━━━ RECORDS SUPPLIED ━━━
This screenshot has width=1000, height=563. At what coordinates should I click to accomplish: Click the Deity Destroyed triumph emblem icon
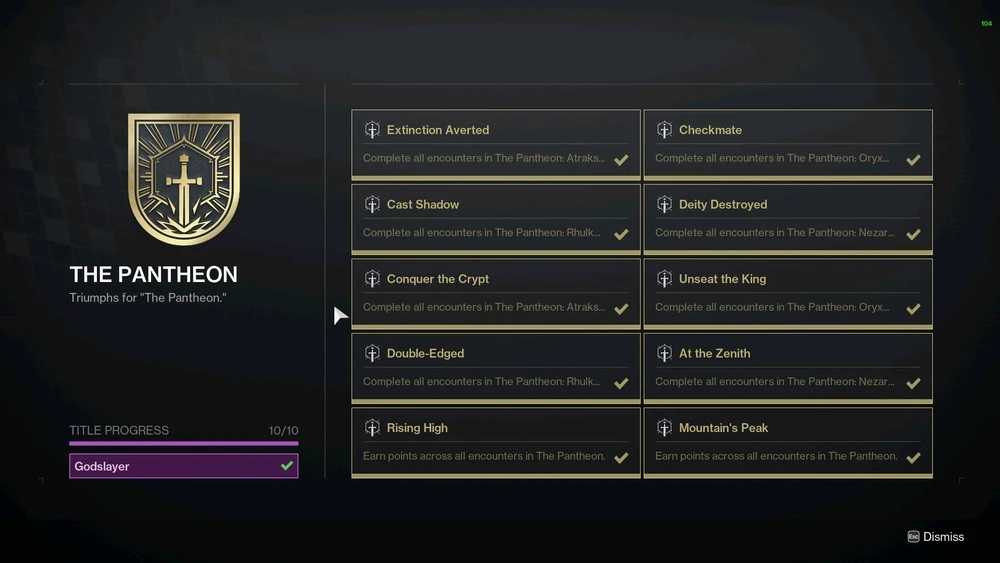point(664,204)
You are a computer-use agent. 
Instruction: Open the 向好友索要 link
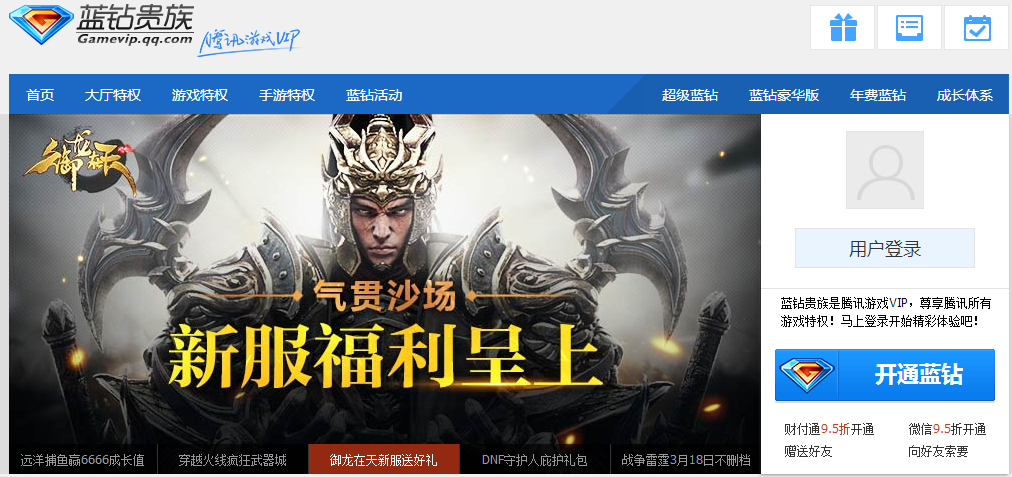tap(938, 451)
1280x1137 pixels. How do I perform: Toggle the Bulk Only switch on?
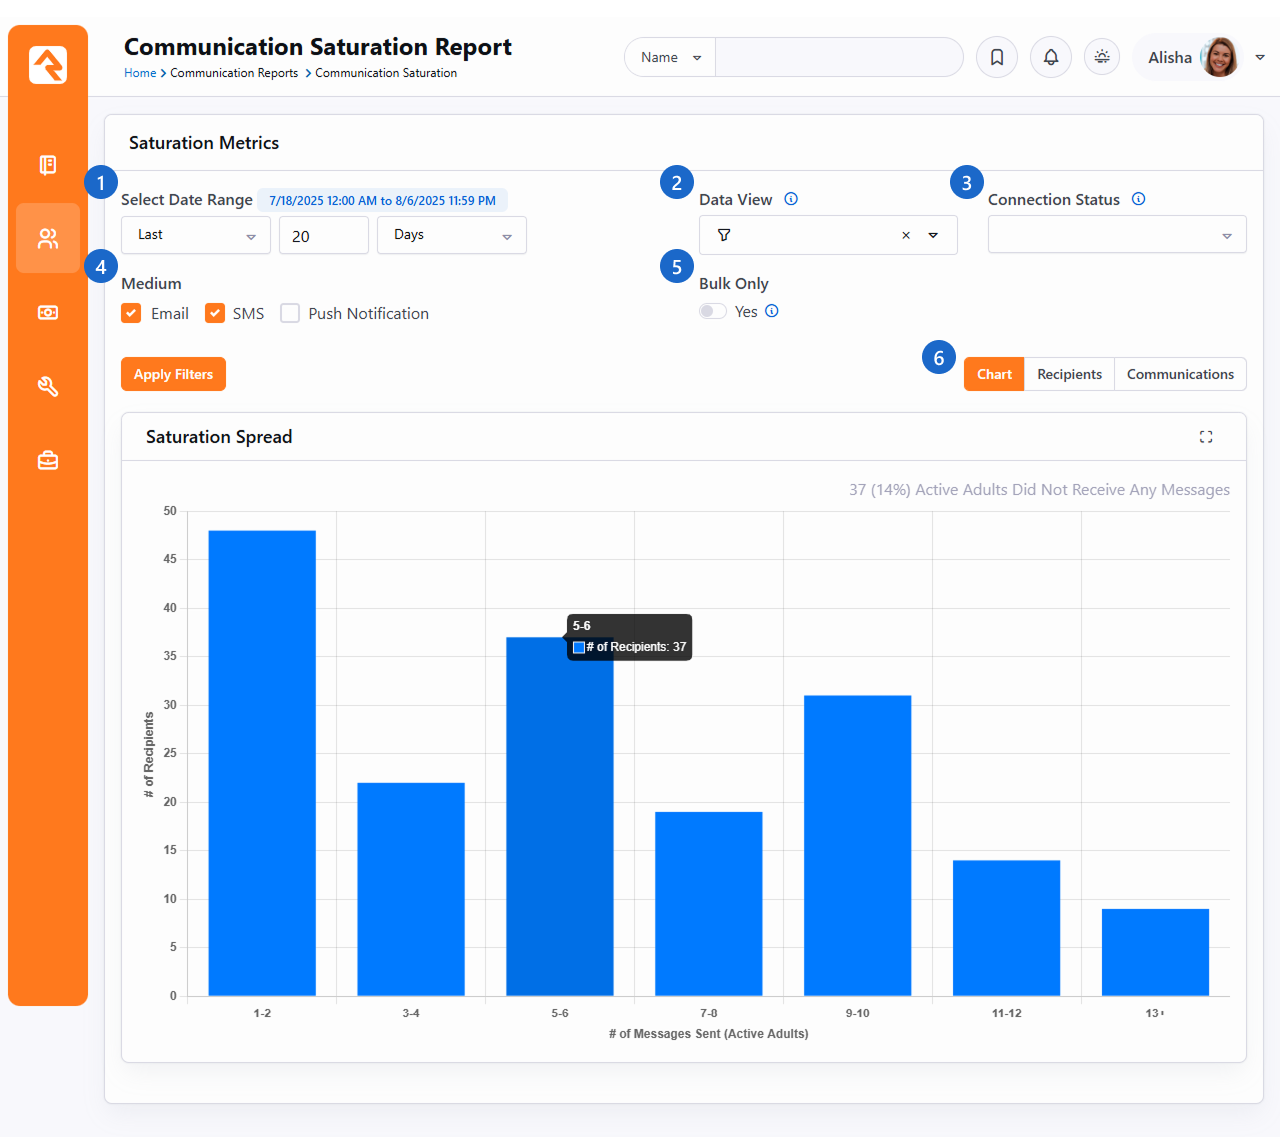pyautogui.click(x=713, y=311)
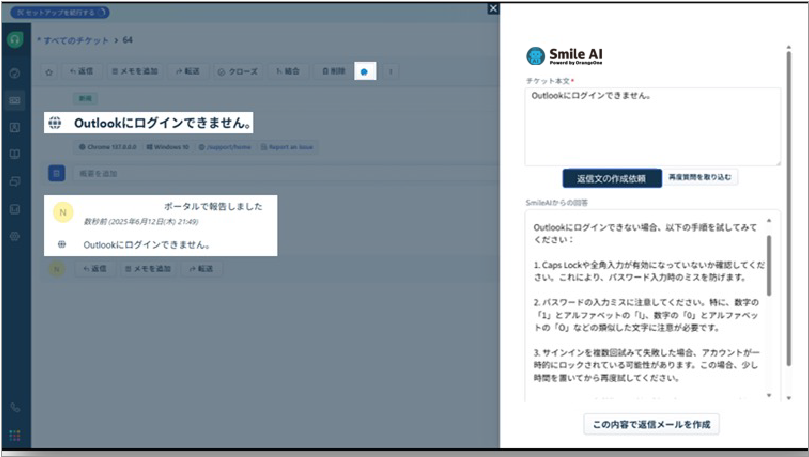Click この内容で返信メールを作成 button
This screenshot has width=809, height=457.
tap(651, 424)
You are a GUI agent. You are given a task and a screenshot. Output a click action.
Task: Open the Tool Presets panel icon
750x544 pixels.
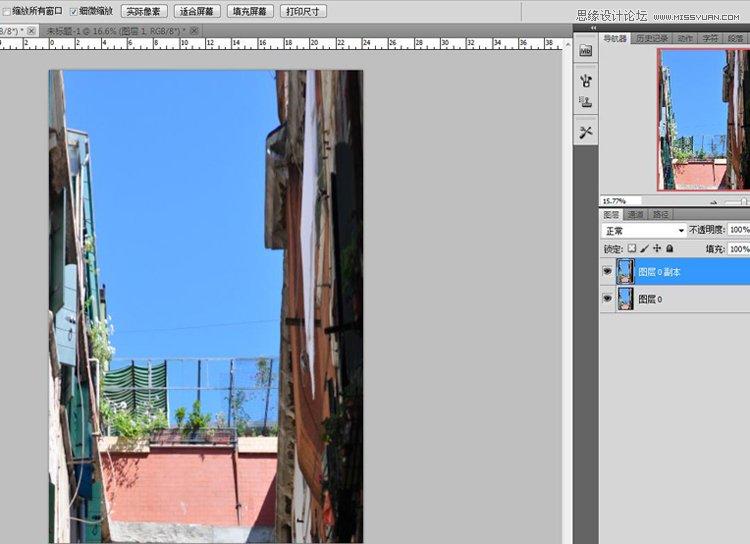[x=586, y=132]
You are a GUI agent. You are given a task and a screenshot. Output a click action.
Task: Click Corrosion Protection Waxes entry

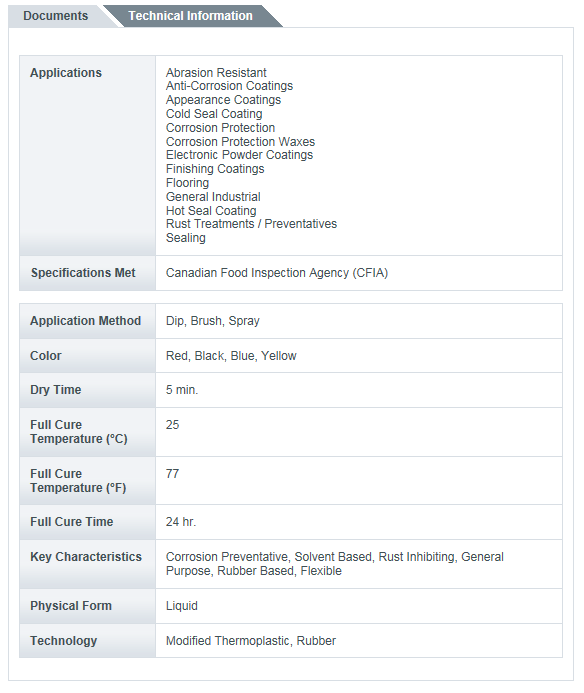coord(240,141)

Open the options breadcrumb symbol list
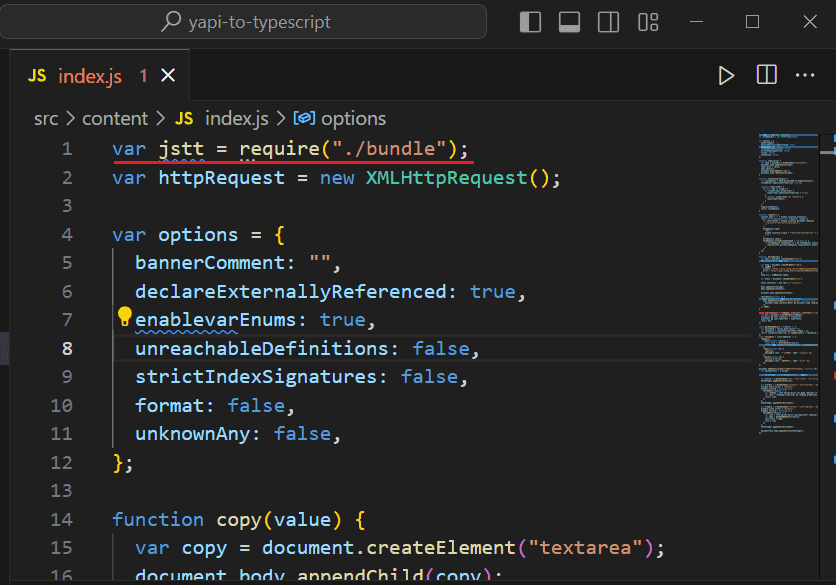click(353, 118)
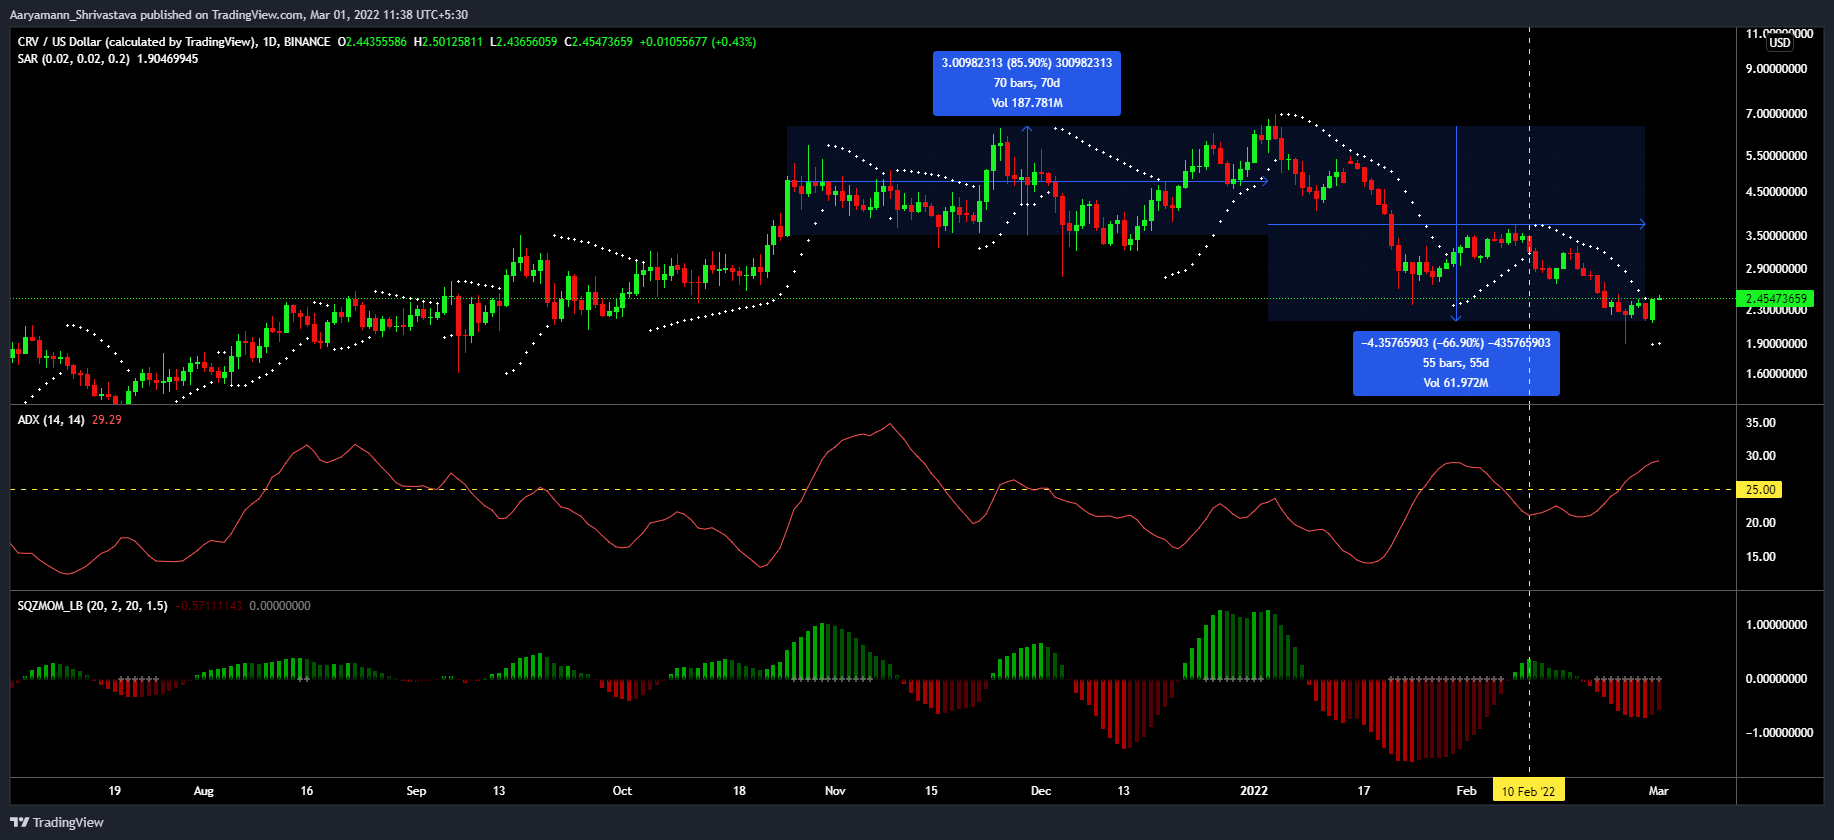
━━━
### WORK ORDER
Print the lines from the one that contains "Task: Click Corrosion Protection Waxes entry" through the last line of the data, exactly and in full, and no other lines. Pictures are not part of the copy.

### RESPONSE
Task: Click Corrosion Protection Waxes entry

coord(240,141)

Open the options breadcrumb symbol list
click(353, 118)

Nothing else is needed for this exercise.